Kłótnia o Starlinki. Radosław Sikorski popełnił błąd? „Uzyskał bardzo konkretny rezultat”

news.5v.pl 4 godzin temu

Radosław Sikorski starł się w niedzielę z sekretarzem stanu USA Marco Rubio i i szefem Departamentu Wydajności Państwa Elonem Muskiem. Musk nazwał Sikorskiego „małym człowieczkiem”, Rubio stwierdził, iż gdyby nie pomoc USA dla Ukrainy, „Rosja byłaby na granicy z Polską”. Wszystko zaczęło się od wpisu Elona Muska na X, w którym miliarder stwierdził, iż gdy odetnie Ukrainę od sieci Starlink, „cały front upadnie”.

W świetle wstrzymania pomocy wojskowej USA dla Kijowa i coraz bardziej antyukraińskich wypowiedzi administracji Donalda Trumpa, wpis ten wielu odebrało jako groźbę. Sikorski odpowiedział Muskowi przypominając, iż Polska płaci za Starlinki nad Ukrainą i „jeśli SpaceX okaże się niewiarygodnym dostawcą, będziemy zmuszeni szukać innych dostawców”. To spotkało się z obraźliwym komentarzem amerykańskiego miliardera i reakcją Rubio.
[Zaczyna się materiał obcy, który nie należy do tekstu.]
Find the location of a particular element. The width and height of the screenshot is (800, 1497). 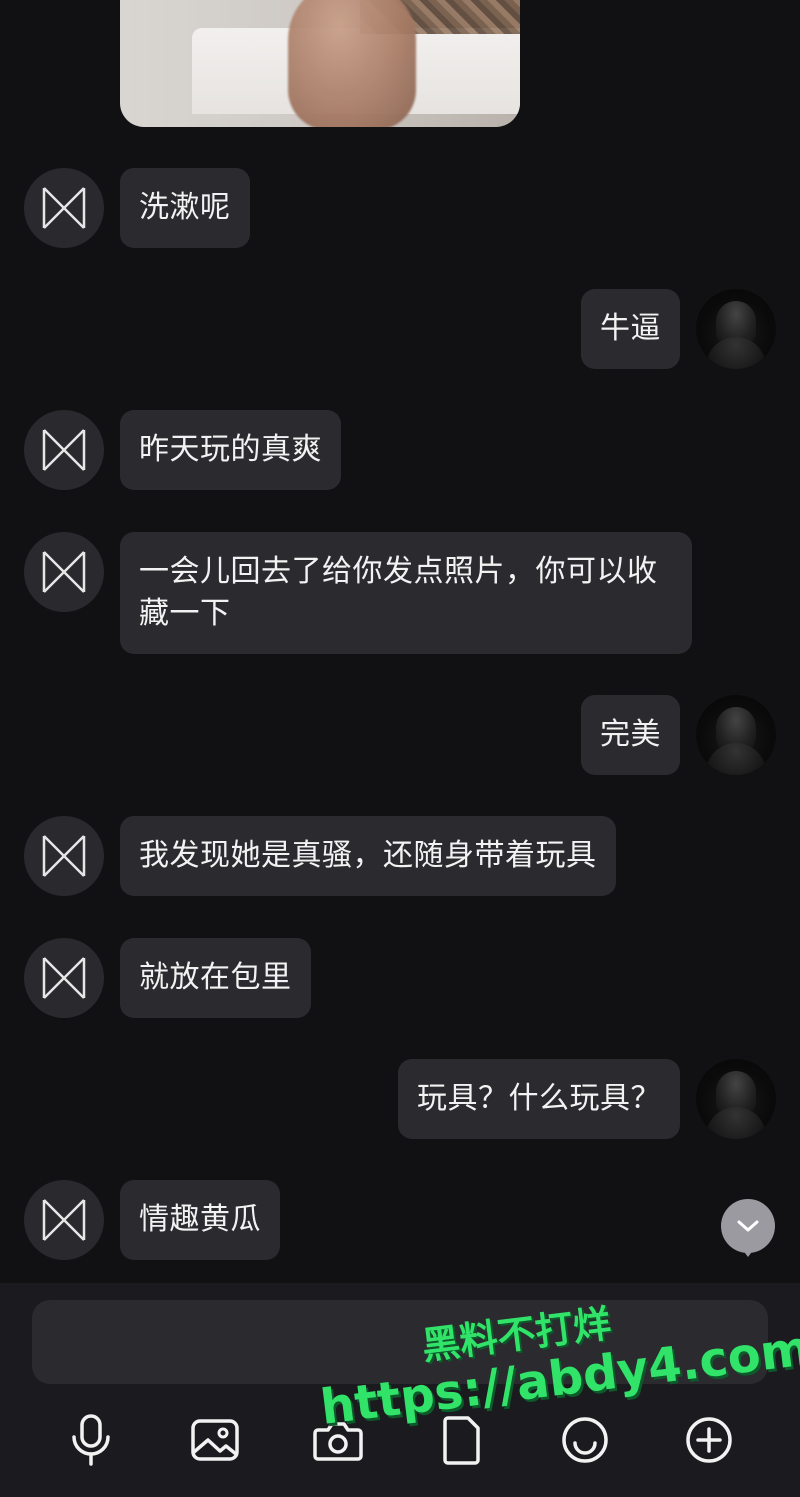

photo-message is located at coordinates (320, 64).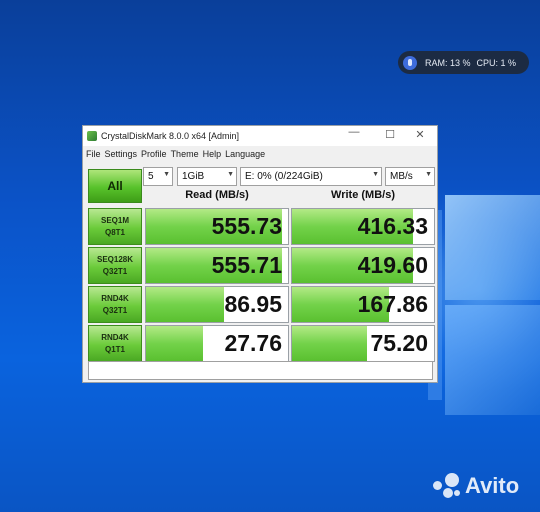  I want to click on write-result: 75.20, so click(363, 344).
Wymiana zdań rozgrzała polską scenę polityczną, a wielu polityków Prawa i Sprawiedliwości stanęło po stronie Amerykanów, krytykując Radosława Sikorskiego.

— jeżeli chodzi o te połajanki ze strony Muska i Rubio, ja mam wrażenie, iż oni po prostu naprawdę stracili okazję, by siedzieć cicho — stwierdził Zbigniew Parafianowicz, dziennikarz „Dziennika Gazety Prawnej” i współprowadzący podcast Raport Międzynarodowy.

— Mam wrażenie, iż PiS się całkowicie już po prostu pogubił. To znaczy, iż ta inna czynność polityczna, jeżeli tak to można ująć, którą PiS wykonał w Sejmie, skandując: „Donald Trump, Donald Trump”, ona po prostu wymknęła im się spod kontroli — ocenił dziennikarz Onetu Witold Jurasz. — Coś, za co odsądza PiS od czci i wiary Donalda Tuska było złe, jak robił to Tusk, natomiast jak robi to Trump, idąc 20 kroków dalej, to jest ok — mówił

— Tylko nie ma jednego PiS-u. Dziś w Tok FM Marcin Przydacz wziął w obronę Sikorskiego i to było godnościowe, to trzeba odnotować — zauważył Parafianowicz.